20 janeiro 2014

Entenda os planos da Linx após IPO que captou R$ 528 milhões

 Desse total, companhia terá R$ 250 milhões para canalizar em movimentos de consolidação do mercado de tecnologias para o varejo. Movimento reabre interesse das organizações brasileiras na bolsa de valores

O mercado de capitais passou por um longo período de seca. O interesse das empresas (não apenas as de TI) em terem suas ações listadas na bolsa de valores minguou no pós-crise de 2008. Mas os ventos talvez tenham começado a mudar quando, em fevereiro, a Linx resolveu fazer sua oferta pública de ações (IPO, na sigla em inglês), em operação que captou R$ 528 milhões. Aparentemente, o movimento despertou o interesse de outros players nacionais.

 Na entrevista a seguir, Alberto Menache, diretor-presidente da fabricante de tecnologia para varejo, conta o processo de preparação para a abertura de capital e os rumos que a companhia deve seguir a partir de agora.

 “Para nós, não era uma questão do momento estar bom ou ruim. A decisão foi muito mais tomada em função de a Linx estar ou não pronta”, comenta o executivo, para adicionar: “Sempre tem comprador para coisa boa”. O IPO injetou nos cofres da companhia aproximadamente R$ 250 milhões para alavancar uma estratégia de crescimento inorgânico e consolidação de mercado.

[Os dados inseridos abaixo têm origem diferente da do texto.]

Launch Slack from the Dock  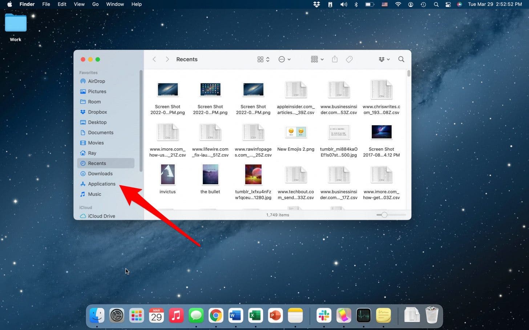pyautogui.click(x=324, y=315)
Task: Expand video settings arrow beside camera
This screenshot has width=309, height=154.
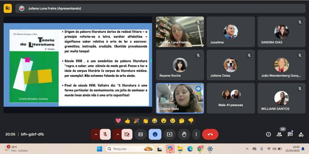Action: coord(118,134)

 CRN Brasil – Como você avalia o atual momento da Linx? 
 Alberto Menache – Estamos crescendo de maneira consistente, com um modelo de negócios muito resiliente. Como grande parte de nossa receita está baseada em contratos de manutenção de software, dificilmente sentimos muito a crise. O que pode acontecer é que se o Brasil estivesse crescendo muito mais, talvez a gente crescesse um pouco mais. Tem situações onde o mercado continua muito pouco penetrado, com oportunidades para crescer no contexto atual. Varejo segue forte e tivemos um ano muito bom também por causa do IPO. Ficamos capitalizados e fizemos aquisições. Conseguimos uma boa publicidade também e o fator credibilidade em nosso negócio é muito importante. Da mesma forma que você não põe dinheiro em um banco no qual não confia, também não compra software de uma empresa na qual não confia, principalmente um sistema de gestão. Isso nos deu mais uma chancela no sentido de reforçar ainda mais a confiança dos nossos clientes.

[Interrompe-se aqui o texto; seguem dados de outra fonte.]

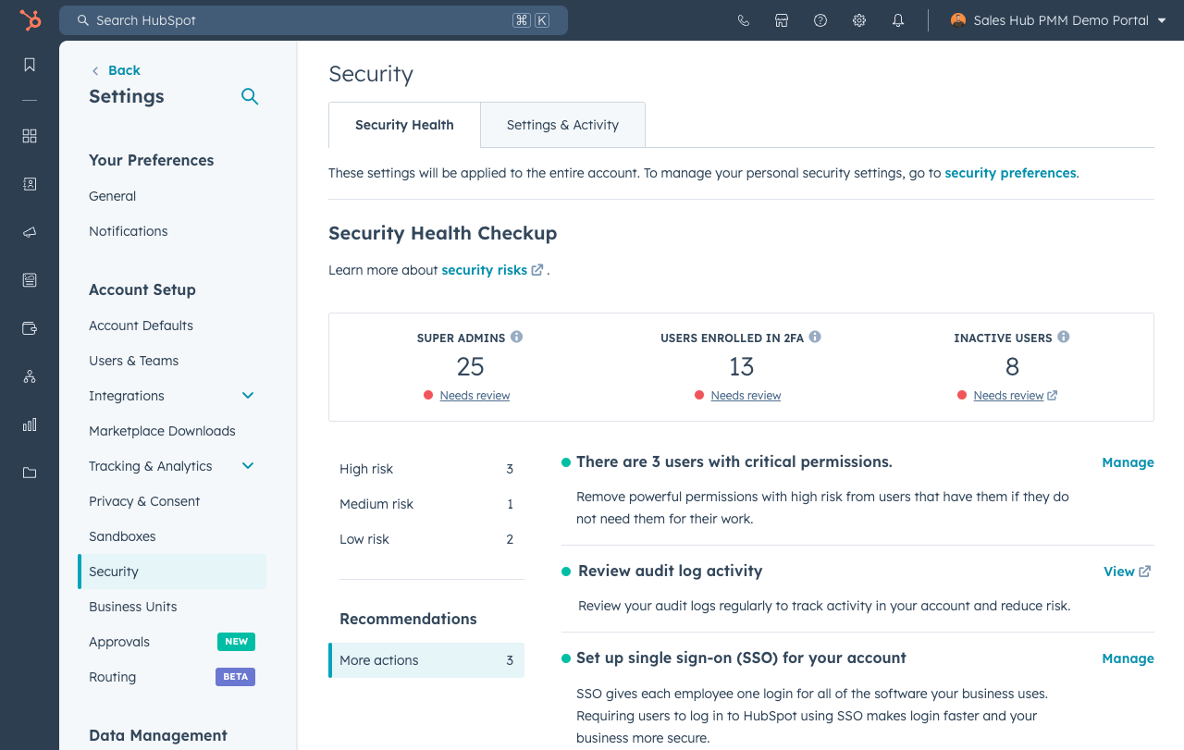Click Manage for critical permissions
The image size is (1184, 750).
(x=1128, y=462)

 CRN Brasil – Por que optaram pelo IPO e como chegaram à conclusão de que era o momento de abrir o capital? 
 Menache – Basicamente, captamos dinheiro para mais aquisições. Tínhamos feito 11 aquisições antes do IPO e queríamos continuar nesse processo. Achávamos que tínhamos uma boa competência para isso. A empresa não precisava de dinheiro, mas fizemos uma operação que captou R$ 528 milhões. Desse total, 65% foi para o caixa da companhia, sendo o restante relativo à venda de participação de alguns acionistas, principalmente o BNDES. Do que sobra, tirando a comissão dos bancos, são R$ 310 milhões. Então, de acordo com nossa estratégia e o prospecto do IPO, 80% desses R$ 310 milhões serão destinados ao crescimento inorgânico, o que dá, a grosso modo, aproximadamente R$ 250 milhões.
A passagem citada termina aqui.